(Aproximações ao receituário para a gestão do medo aquando da criação)
Falemos da fértil rotação da carne,
da inelutável e generosa geologia dos
corpos
- o sonho do minério inicial –
Falemos da assustadora anunciação das
formas no tempo,
da sacra falibilidade dos motores teóricos.
- mãos rasgando dos vidros as chaves –
Invoquemos a louca gramática dos frutos,
a ébria fermentação do átomo, do seu
sangue.
A semente:
Crianças hibernando nas ruas, ou o medo
delas.
Sentir o coração pesando toneladas
nas laterais da garganta:
Paredes que são nas mãos a fechadura.
Desalojar a garganta
e desestabilizar a líquida orientação dos
mecanismos;
Apontar a ideia ao centro do peito.
Disparar.
Lei zero da termodinâmica:
dois sistemas em equilíbrio térmico com um
terceiro
estão em equilíbrio entre si.
aumentar bruscamente o lume do terceiro
sistema
e aguardar nos flancos os cristais.
É um ofício lento.
Exige do terror um medo de si próprio.
Exige algum terror.
Lamber dos olhos o excesso de cristal. Rir
de medo.
- o riso criou a costela, a sua
necessidade.
Incidir a atenção na inconstante desordem
dos sistemas.
Desequilibrar. Saber arder. Saber do corpo
as melhores lenhas.
Saber recuar e avançar as fogueiras.
Recusar um padrão térmico.
Retirar das crianças frias a energia.
Potenciar a transformação.
Reciclar o medo.
Transformar. Colocar problemas. Acender as
luzes por instantes. Ver.
Deixar o terror borbulhando ver-se a si
próprio.
Raspar na pele a resina que se vai libertando.
Injectá-la no osso. Fazer doer. Apagar a
luz.
Deixar o terror ter saudade de si. Deixá-lo
chorar.
Não saber.

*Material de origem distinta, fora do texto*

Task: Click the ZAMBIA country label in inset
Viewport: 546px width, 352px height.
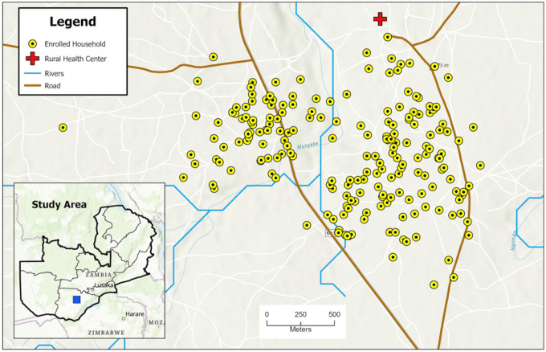Action: (99, 275)
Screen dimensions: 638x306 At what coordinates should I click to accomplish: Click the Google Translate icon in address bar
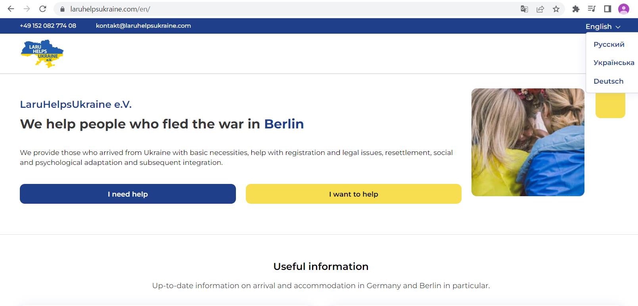(524, 9)
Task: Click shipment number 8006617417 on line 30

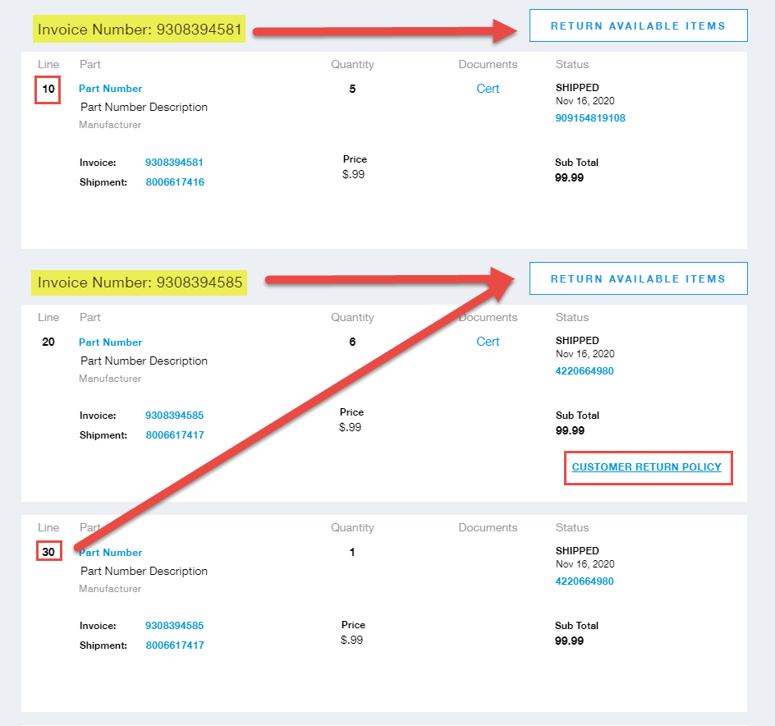Action: tap(174, 646)
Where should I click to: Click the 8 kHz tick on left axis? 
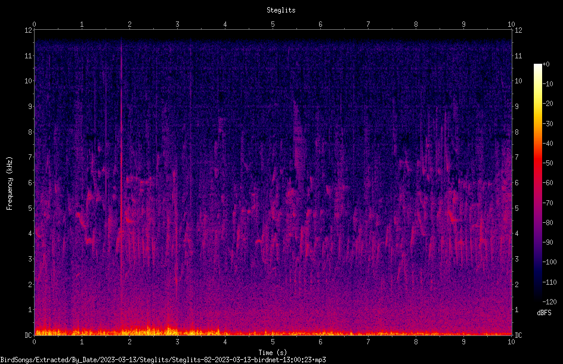pyautogui.click(x=30, y=132)
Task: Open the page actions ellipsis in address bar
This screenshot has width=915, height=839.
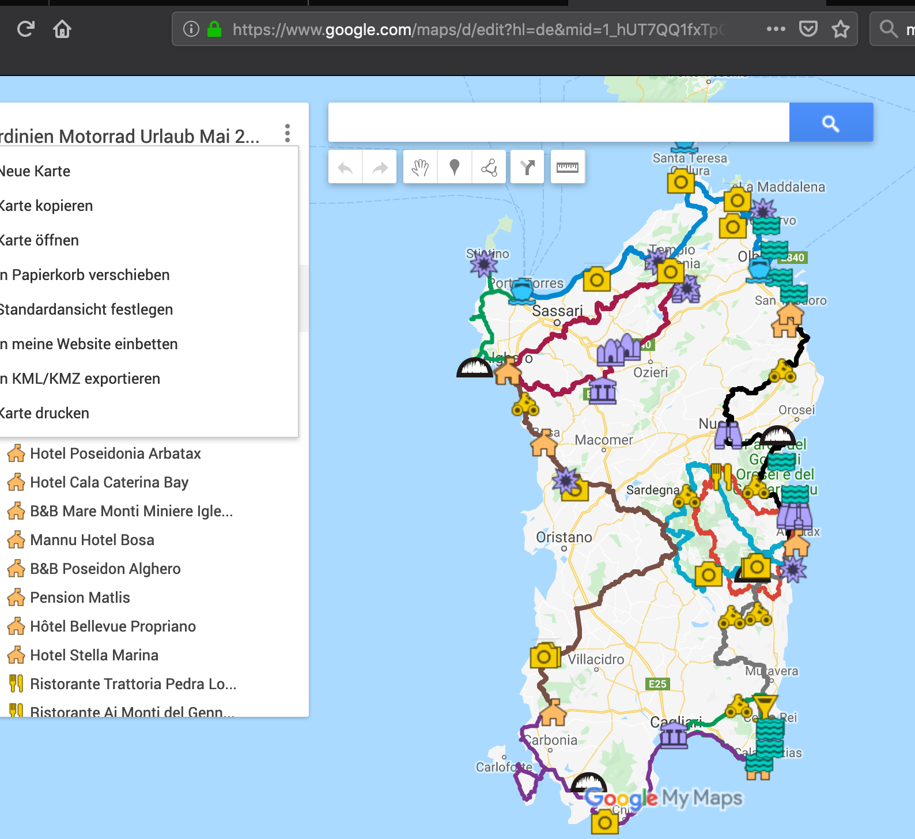Action: click(776, 29)
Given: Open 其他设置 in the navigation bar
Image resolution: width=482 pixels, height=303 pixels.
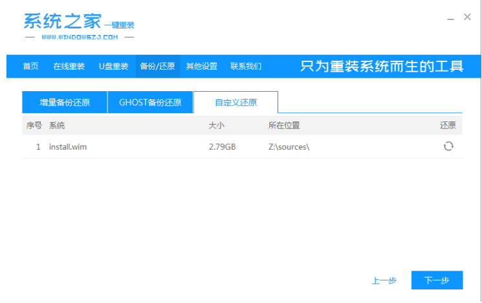Looking at the screenshot, I should (202, 67).
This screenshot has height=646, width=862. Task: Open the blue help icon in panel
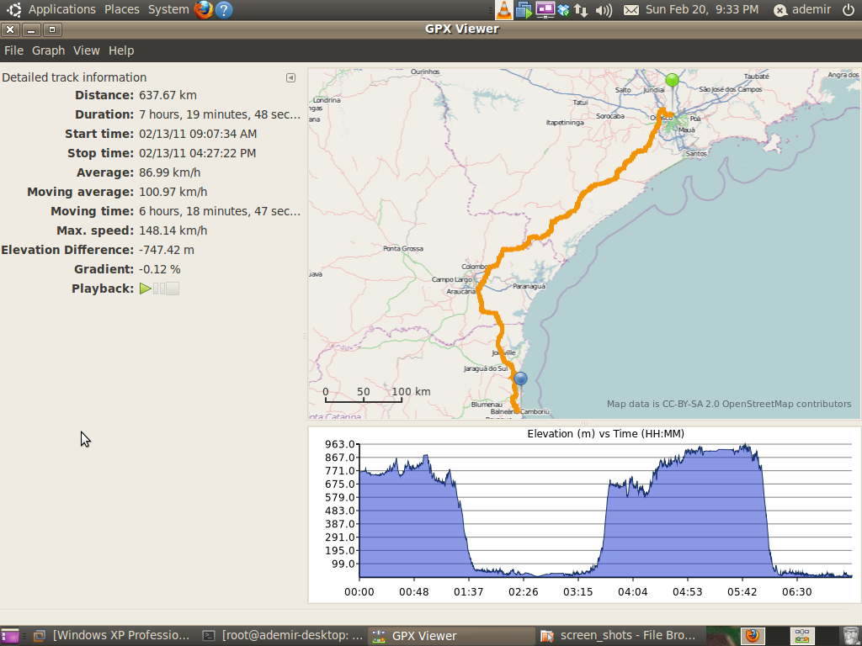click(x=224, y=10)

Semear confusamente.
Respirar o odor fecundo da sementeira
e destruir lentamente as simetrias.
Começar a amar o processo.
Chorar, se preciso, sobre os materiais.
Demonstrar comoção.
Dilatar a verdade. Esticá-la. Usar ferros
para escachar a verdade.
Levar à boca algumas pedras. Provar.
Lançar a matéria – o corpo – ao mar.
Aguardar o afogamento.
Não atribuir nomes. Assegurar a
inexistência de sexo.
Afogar: preencher com sal.
O sal rebentará por dentro os pequenos
olhos.
Deixar rebentar. Cegar. Desinfectar.
Parar um pouco as coisas rápidas.
Potenciar o amor ao movimento.
Fazer amar o movimento, lançar-lhe com
violência
alguma inacabada inocência. Trair.
Rectificar os níveis de entropia…
Baixar bruscamente a temperatura:
Enrijecer a massa. Deixar a energia interna
sonhar um pouco.
Adicionar fumo. Fumar por dentro. Poluir.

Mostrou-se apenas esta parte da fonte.